For years, Porsche's industry-leading profit margins have been the envy of carmakers the world over. No rival has had the brand, products or cost structure to earn 15 cents or more for every dollar of revenue year after year, like clockwork.
Only Ferrari comes close.
But weatherproofing Porsche to withstand headwinds from stricter carbon dioxide emission reduction targets and the changing demands of the digital age means it will get harder, not easier, to maintain this streak. While Porsche might be tempted to use its midyear strategy rethink to permanently lower the bar from its high perch, executives say it will not use this as an excuse to abandon its annual return target.

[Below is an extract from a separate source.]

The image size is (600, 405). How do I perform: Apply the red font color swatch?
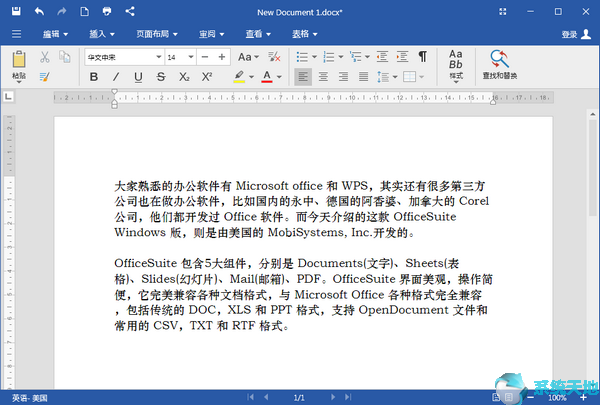point(267,77)
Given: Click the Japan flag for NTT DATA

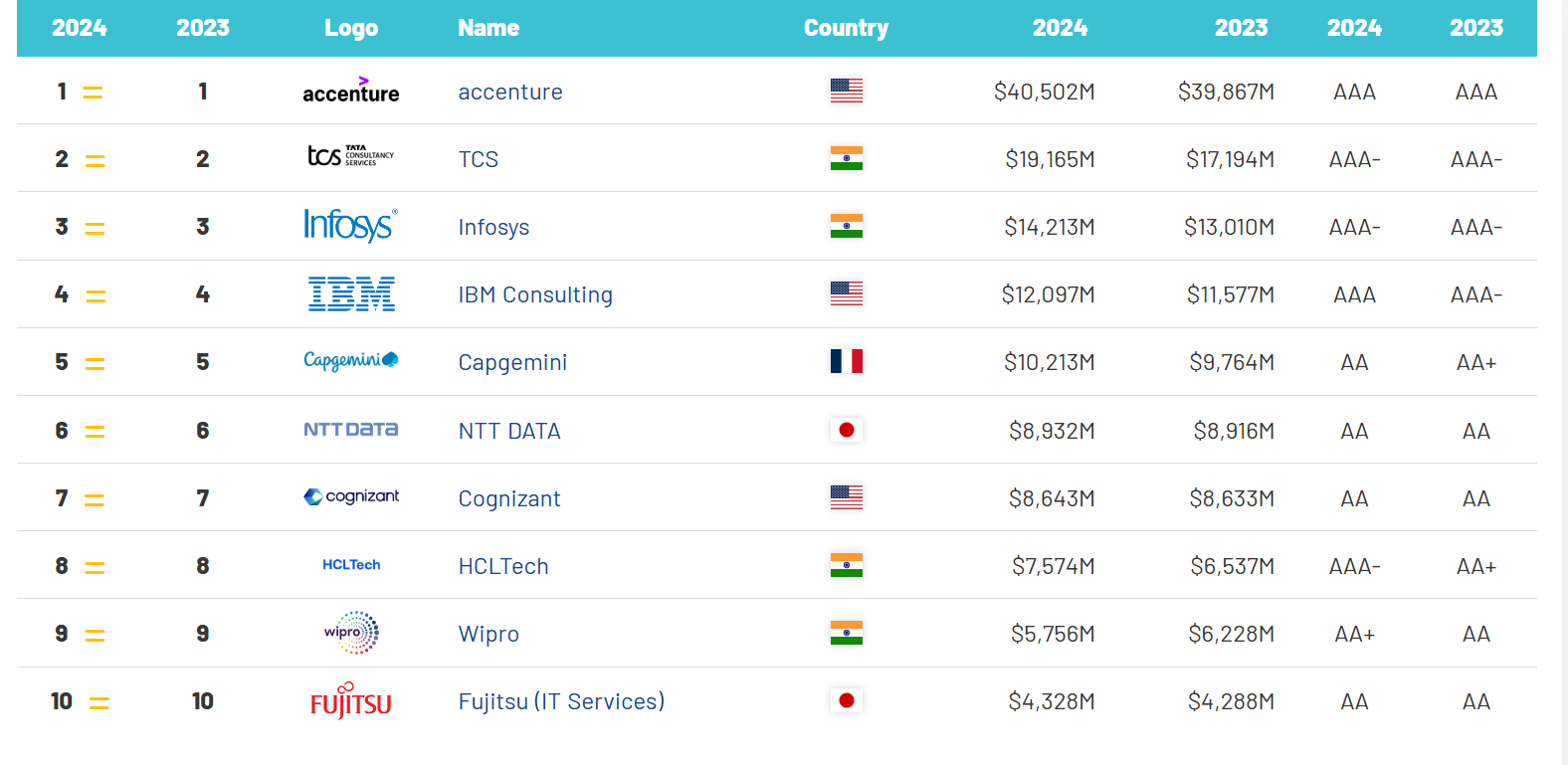Looking at the screenshot, I should click(847, 430).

"The 15 percent is a sacred cow here at Porsche. We won't give it up," Porsche finance chief Lutz Meschke told Automotive News Europe.
Meschke said the brand needs to make "enormous" near-term to midterm investments specifically to meet increasingly strict future CO2 emissions targets.
Porsche's planned rollout of fuel-saving plug-in hybrid technology across its range, including the 911 sports car, translates to added costs of more than 10,000 euros ($11,300) per car over a conventional combustion version, Meschke estimates. Even the brand's wealthy customers are unwilling to pay such an increase, he said. The net effect is a margin dilution every time the brand sells a plug-in hybrid.
Additionally Porsche is investing about 1 billion euros ($1.13 billion) in its sites in Stuttgart and Weissach, Germany, to build its upcoming Mission E electric car. That number excludes the car's development costs. Also, more than $340 million has been earmarked for information technology spending for this year alone to help ensure the company is fit for the digital age.
Porsche was the auto industry's most profitable company last year. The automaker reported a 16 percent operating margin with sales revenue up 25 percent to $24.35 billion, an operating profit of $3.85 billion, also up 25 percent, and a 19 percent rise in sales volumes to a little more than 225,000 vehicles. Its nearest industry rival in profitability, Ferrari, reported a 15.5 percent margin for 2015.
Porsche is expected to unveil its new business plan in the middle of this year as part of parent Volkswagen Group's Strategy 2025 program. The sports car brand was the biggest contributor of profits to VW Group, transferring a net sum of $1.36 billion to Wolfsburg last year, more than Audi's net transfer of $1.25 billion. VW needs both brands to remain highly profitable to cover the costs of its diesel emissions scandal that investment analysts at Evercore ISI have estimated could reach $33.98 billion.
But the constant transfers to VW are a source of concern for Porsche investors because they increase the brand's cost of borrowing. When it came time to refinance a bond that matured in February, for example, Meschke said Porsche had to pay higher interest rates on a promissory note than BMW because it is a fully owned subsidiary of Volkswagen.
While he said he was satisfied that his team reduced this handicap as much as possible, he declined to quantify what Porsche is paying so it could borrow $1.25 billion. Porsche is also dependent on VW to honor a pledge that its constant profit transfers do not drain Porsche too much. For 2015, VW Group wired back about $793 million of Porsche's overall transfer sum of $2.15 billion gross, just enough to ensure the subsidiary's proportion of equity to overall assets -- a key solvency ratio -- didn't slip below last year's level of about 37 percent.
"We have a gentleman's agreement that Volkswagen returns enough capital to ensure our balance sheet doesn't weaken," Meschke said. "But we do have to get their approval every year."
Speaking on the sidelines of Porsche's annual earnings conference on March 11, Meschke said the 15 percent margin was a target threshold, so he couldn't rule out that the margin might dip slightly below that in rare instances. One key reason why Porsche believes it can maintain this target level is its efforts to fulfill strict efficiency goals. Porsche's manufacturing operations must deliver an annual productivity gain of 6 percent, for example, while the goal is 3 percent in indirect areas of the business such as administration, the finance boss said.